■ Action item
Your task is to filter the data below down to the lines holding "column".
═══ Records ═══
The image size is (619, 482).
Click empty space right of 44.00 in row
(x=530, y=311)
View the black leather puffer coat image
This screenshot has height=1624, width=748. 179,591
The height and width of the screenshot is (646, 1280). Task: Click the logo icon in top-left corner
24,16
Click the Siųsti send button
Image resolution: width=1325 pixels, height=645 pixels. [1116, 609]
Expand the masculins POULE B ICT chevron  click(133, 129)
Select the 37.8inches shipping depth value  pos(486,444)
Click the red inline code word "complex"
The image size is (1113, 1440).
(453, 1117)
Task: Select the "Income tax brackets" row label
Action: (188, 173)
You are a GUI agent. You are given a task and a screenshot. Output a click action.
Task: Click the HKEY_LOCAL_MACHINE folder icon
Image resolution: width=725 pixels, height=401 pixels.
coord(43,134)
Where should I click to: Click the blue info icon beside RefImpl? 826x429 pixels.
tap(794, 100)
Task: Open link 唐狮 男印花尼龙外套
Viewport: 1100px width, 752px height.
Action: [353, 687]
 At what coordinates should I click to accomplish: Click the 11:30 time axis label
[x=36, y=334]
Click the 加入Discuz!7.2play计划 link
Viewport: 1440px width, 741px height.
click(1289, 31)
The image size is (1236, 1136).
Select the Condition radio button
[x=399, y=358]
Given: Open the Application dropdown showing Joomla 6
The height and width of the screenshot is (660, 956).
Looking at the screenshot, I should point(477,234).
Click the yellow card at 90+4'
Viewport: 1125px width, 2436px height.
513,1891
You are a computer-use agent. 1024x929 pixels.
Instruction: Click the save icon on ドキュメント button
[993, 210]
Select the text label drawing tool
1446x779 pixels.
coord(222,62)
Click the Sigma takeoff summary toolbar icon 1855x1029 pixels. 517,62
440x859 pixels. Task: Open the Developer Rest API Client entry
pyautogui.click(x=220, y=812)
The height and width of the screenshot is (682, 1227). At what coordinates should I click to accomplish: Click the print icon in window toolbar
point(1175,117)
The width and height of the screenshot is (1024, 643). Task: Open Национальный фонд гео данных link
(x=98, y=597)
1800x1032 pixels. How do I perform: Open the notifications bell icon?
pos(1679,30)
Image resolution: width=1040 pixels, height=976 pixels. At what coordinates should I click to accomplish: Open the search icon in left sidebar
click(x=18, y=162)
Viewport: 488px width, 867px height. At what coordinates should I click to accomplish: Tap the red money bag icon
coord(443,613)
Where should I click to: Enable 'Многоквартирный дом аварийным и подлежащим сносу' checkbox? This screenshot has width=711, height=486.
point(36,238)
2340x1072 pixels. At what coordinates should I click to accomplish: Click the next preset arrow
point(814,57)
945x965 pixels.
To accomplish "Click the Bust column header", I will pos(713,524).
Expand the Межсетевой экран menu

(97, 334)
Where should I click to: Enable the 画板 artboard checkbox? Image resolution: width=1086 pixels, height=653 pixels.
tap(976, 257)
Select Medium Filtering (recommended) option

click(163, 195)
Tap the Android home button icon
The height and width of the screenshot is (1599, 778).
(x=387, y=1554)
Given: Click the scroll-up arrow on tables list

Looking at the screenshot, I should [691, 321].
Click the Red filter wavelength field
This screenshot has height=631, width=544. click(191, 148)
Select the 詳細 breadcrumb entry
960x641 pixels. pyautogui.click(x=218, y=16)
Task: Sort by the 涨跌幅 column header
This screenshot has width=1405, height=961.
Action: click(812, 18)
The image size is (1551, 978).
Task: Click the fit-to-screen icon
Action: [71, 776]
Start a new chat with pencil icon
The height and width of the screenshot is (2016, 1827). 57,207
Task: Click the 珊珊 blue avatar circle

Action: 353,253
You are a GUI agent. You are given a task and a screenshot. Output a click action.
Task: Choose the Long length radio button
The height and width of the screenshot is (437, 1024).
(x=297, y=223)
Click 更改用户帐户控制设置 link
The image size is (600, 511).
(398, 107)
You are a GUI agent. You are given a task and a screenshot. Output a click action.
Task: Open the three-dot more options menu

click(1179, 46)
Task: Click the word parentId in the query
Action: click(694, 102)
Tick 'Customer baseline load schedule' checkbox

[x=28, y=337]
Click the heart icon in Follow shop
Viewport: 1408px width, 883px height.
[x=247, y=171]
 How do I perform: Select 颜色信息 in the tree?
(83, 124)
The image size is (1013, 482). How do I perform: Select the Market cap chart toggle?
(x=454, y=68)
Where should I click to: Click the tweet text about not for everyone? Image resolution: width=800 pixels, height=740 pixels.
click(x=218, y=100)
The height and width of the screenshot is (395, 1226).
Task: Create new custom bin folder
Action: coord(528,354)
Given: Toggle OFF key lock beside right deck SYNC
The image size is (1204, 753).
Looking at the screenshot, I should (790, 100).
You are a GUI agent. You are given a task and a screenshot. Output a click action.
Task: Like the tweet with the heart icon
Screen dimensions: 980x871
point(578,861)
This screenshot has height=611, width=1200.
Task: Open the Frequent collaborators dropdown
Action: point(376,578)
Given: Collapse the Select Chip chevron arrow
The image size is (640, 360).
═══
■ Your response
To accomplish "Click the Bust column header", I will pos(713,524).
Task: Sort by the 涨跌幅 column header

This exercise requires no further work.